Test the use of a donor match offer to add a new approach to your annual fund appeal. If the match is being offered by a donor, your board, or a business partner, be sure to call out their role.
Test the use of a fundraising video to add a new messaging approach.
Use Testing to Increase Email Subscriptions on Your Website
Your website is a key place to encourage email subscription, especially on your home page and the pages that get the most traffic. The M+R's 2018 Benchmarks Study reported that the average email sign-up rate on nonprofit sites is 1.0 percent, with some variability based on organization size and vertical. How does your organization compare with this benchmark? Is there room for improvement?
Here are three things you can test to increase the number of email subscriptions on your website:
Test the position of the sign-up widget on your homepage so that it's visible above the fold when the page loads. This visual placement is often the number one factor in impacting the email subscription rate.

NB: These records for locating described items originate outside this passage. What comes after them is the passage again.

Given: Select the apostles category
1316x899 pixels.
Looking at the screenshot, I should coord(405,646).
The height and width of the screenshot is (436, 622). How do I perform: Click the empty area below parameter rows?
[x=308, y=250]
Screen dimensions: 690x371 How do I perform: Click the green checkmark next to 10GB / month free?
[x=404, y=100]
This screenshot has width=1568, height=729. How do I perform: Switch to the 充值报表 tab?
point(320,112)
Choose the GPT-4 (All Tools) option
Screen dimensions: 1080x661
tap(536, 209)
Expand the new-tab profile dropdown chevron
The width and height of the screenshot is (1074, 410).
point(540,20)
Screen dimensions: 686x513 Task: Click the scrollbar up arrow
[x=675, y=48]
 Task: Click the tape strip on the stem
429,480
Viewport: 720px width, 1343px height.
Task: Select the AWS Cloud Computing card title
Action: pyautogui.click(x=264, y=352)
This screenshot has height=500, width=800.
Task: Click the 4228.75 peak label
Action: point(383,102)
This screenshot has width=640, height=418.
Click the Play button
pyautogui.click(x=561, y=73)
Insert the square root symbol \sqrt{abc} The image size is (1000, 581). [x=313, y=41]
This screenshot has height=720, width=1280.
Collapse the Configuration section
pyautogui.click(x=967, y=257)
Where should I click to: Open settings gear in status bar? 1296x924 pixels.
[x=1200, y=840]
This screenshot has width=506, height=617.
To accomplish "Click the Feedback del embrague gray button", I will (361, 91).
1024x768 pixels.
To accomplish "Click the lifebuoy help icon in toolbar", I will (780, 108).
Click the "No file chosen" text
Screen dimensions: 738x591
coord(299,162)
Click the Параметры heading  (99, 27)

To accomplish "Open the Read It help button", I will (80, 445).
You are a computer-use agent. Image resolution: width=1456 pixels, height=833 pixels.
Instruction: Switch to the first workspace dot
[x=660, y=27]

Test the call-to-action language that is being used to encourage your website visitors to subscribe to email. Consider moving away from neutral language such as "subscribe to our email newsletter" or "get email updates." Test language that is more action-oriented, such as "Take action and join our online community of 2.2 million supporters," or "Join the movement to protect our ocean," or "I want to join millions of people who are starting to stand up for animals."
Test the use of a petition. This idea only applies to advocacy-based nonprofits, but it is a tried and true method to grow your email list.
Use Testing to Increase Gifts on Your Main Website Donation Page
On average, only about 20 percent of your donors will complete their gift on a nonprofit donation page, according to the M+R Benchmarks Study. This is an important area for improvement, and testing can significantly move the needle with your online revenue. Sometimes, all it takes to increase your campaign's overall revenue is encouraging more people who have already navigated to your donation page to finish filling out the form.
Here are two things you can test to increase gifts:
Test the use of a more compelling page headline. Your donors have seen (and filled out) lots of donation pages, so the headline has to really stand out, since it's the first thing they'll see aside from the photo. The best headlines are succinct and to the point but also tap into the reason your donors are motivated to give in the first place. Here are some examples we like: "Donate to save an animal's life today"; "Join us and protect what you love"; "Donate for consumer safety and unbiased, reliable product reviews."
Test a different image on your donation page. Often images are more powerful than words when it comes to communicating how a donor's gift can help others. Feature an image that reinforces your core message and mission or is connected to the campaign theme.